# The BIG Transition: 1.5 inch tires to road tires



## Shaba (Mar 16, 2011)

Background: I'm just starting my research/due diligence on buying a new road bike in the $1,000 to $1,3000 range. 

BUT, here's some of my concerns:
When I was a wee little girl and Schwinn Varsity bikes were all the rage, I road my sister's brand new bike a week after she got it and not 500 feet down the sidewalk the front tire got trapped in our anal neighbor's "trench" between the grass the sidewalk (he cut about a 1 inch gap between the two). I took a bad fall, broke my forearm with the bone breaking out of my skin. Since then I've very leery of skinny road tires.

The Present: I've been avidly riding my 1987 Schwinn Impact (a forerunner of a mountain) for the last three years (60 to 90 miles/week April-Nov). I have 1.5 inch smooth tires I want to upgrade to a roadie for a myriad of reasons, but I'm afraid I'll have some mental issues with the skinny tires, especially if I'm riding on a road side with only a few extra inches of pavement between me and cars.

Did anyone else out there have to conquer a fear of the skinny tire and then successfully acclimate to them? Any suggestions for making the transition from fatter tires to skinny ones?


----------



## charlox5 (Jan 31, 2011)

Not sure if there's really a way around facing the trauma and conquering it--but the feeling and sensation of road tires doing things that road tires should do should sell you on the idea. 

also, no more sidewalk riding should help allay any fears about similar mishaps. 

get on a road bike and give it a spin and maybe it'll be a non-issue once the wheels are spinning?


----------



## Mapei (Feb 3, 2004)

Yeah, skinny tires can indeed get stuck in ruts. And even the quote-unquote wider skinny tires -- the ones that are 28mm instead of the racing-standard 23mm -- can get trapped in ruts, too. I've done it myself. Personally.

Nevertheless, this sort of issue isn't any worse than the one regarding clipping into pedals, or even the fear of banging your crotch on the top tube. It's just one more thing you deal with when you ride. 

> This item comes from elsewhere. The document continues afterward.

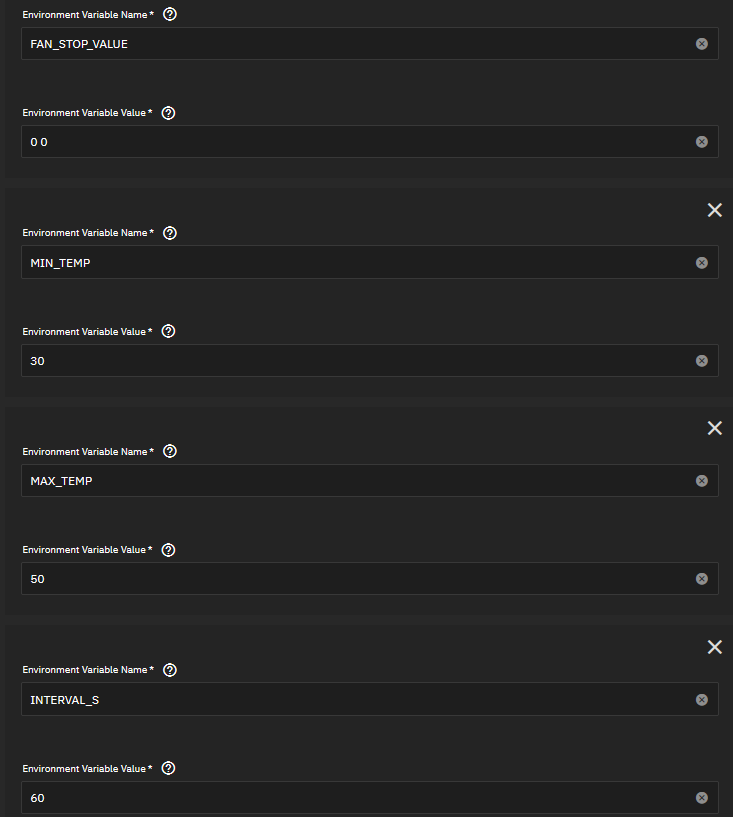733x817 pixels.
Task: Clear the value field containing 30
Action: pyautogui.click(x=701, y=361)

Anyway, if you're not riding in a tight pack with other riders, you generally have a good view of the pavement ahead of you. If you keep your eyes on the road, chances are you'll avoid road hazards that might put you (as legendary bike race announcer Phil Liggett puts it) on the floor.


----------



## wim (Feb 28, 2005)

charlox5 made a good point: riding a road bike with skinny tires isn't likely to have you bombing down a sidewalk. And on North American roads, there are very few grooves that can trap a skinny tire. The common exception are railroad tracks crossing the road at a shallow angle, which need to be crossed as close to 90 degrees as possible. That often means doing a "dog leg swerve" instead of riding parallel to the edges of the road.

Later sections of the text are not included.